After the news of the resignation of Karen Himle, the University of Minnesota official in the middle of the Troubled Waters documentary flap, I talked to Brian DeVore, communications coordinator for the Land Stewardship Project.

The nonprofit environmental organization has been perhaps the most vocal critic of how Himle and the U have handled the pulling of the controversial documentary, and called for her ouster when it happened. It also archived many of the documents and e-mails released by the U under a data release request.

Himle has denied that she resigned over the fiasco. And Bruininks said Himle’s resignation was due to the impending arrival of the new president, Eric Kaler, and that she’d always had the aim of going back into the private sector.

You could debate whether that’s just a face-saving move. DeVore told me:

It’s a good step. We wanted the person ultimately responsible for the decision to yank the film to be held accountable.

That said, the move seemed to have come out of the blue to him:

I was surprised. I figure if hadn’t happened, it wasn’t going to happen.

Himle came under intense criticism after it was revealed she had ties to agribusiness when she made the call to cancel the film’s premier. Critics such as DeVore railed against what they saw as a conflict of interest. They also questioned whether agribusiness interests had pressured Himle and university officials to pull the film.

University officials have said Himle made the phone call that canceled the film’s showing on Twin Cities Public Television — which in turn prompted the cancellation of its debut at the Bell Museum — but wasn’t necessarily the one who made the final decision.

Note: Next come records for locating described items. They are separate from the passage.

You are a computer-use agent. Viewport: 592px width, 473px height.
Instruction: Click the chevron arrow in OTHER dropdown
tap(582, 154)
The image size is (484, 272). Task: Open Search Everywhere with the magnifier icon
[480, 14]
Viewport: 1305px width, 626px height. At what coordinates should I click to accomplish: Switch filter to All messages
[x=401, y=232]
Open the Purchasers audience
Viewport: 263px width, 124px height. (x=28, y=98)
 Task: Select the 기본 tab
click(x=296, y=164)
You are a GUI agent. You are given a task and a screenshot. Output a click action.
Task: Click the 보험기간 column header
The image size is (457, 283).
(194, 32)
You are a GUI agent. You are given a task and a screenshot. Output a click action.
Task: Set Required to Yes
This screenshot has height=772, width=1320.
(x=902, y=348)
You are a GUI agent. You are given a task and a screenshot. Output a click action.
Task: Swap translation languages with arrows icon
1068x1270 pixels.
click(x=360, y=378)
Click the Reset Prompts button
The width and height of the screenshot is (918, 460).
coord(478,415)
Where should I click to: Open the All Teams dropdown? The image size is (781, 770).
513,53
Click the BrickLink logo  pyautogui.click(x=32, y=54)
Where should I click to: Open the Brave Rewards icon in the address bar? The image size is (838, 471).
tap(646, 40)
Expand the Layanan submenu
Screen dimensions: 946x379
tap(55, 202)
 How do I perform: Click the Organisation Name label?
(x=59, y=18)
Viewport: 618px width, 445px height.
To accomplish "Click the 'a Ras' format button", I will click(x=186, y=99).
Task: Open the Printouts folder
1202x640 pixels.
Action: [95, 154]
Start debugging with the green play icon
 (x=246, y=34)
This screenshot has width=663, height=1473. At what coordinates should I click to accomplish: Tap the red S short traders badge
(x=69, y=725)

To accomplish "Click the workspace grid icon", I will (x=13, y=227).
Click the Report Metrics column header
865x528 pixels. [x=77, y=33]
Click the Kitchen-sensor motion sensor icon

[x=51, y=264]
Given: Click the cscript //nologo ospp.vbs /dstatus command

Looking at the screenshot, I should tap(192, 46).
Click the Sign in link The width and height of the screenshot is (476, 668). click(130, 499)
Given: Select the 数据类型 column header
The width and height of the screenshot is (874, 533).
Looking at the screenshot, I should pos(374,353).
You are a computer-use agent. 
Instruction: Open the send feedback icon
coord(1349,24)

Devore didn’t seem to buy that after reading the released correspondence. (Indeed, Himle was the most outspoken critic of the film, raising objections in e-mail after e-mail that had not been raised by others. Even Agriculture Dean Al Levine, though not a fan of the film, had warned against pulling it.)

Devore said:

From my looking at the e-mails, she was the one who pulled the trigger. … She was responsible. She made the decision. She was not a scapegoat. She had a lot of power, and she over-used it.

And yet just after the decision was apparently made, one staffer indicated in an e-mail that President Robert Bruininks had known about — and thus approved — the yanking of the film.

It does kind of sound like that. There were only five very brief emails from Bruininks, and they weren’t very illuminating. … We’ll never know.

DeVore said he has come to believe that the yanking of the film was a case of self-censorship, a chilling effect within the university brought on by past tussles with commercial interests over U research critical of agriculture:

I really think there was not this overt (outside) pressure in this particular case to say, “Pull this particular film. But there was this environment created where … agribusiness would go to people like Al Levine, complain bitterly, pull money and cause a lot of problems. It created this atmosphere where someone like Himle felt justified in pulling the film to pre-empt (negative reaction).

And the University of Minnesota still hasn’t — at least officially — found the root of the problem and resolved it, he said:

I think it’s really key that the U undertake a full investigation of how something like this came about. If we just replace (Himle) with someone with the ability to make a decision like this — a knee-jerk yanking of the film that had already been vetted — we may not be any better off than before. I hope (the resignation) is not just a way to fix public relations mistakes they made. We need real fixes.

DeVore said his organization has used the Troubled Waters fiasco to push the U to increase its support for “sustainable organic agricultural outreach.”

A reason the film was so controversial is that it showed (organic agriculture) in a positive light. We’ve suspected for a number of years that there’s this innate bias against any alternatives to (current methods used by large agricultural corporations). It has sort of reinvigorated us.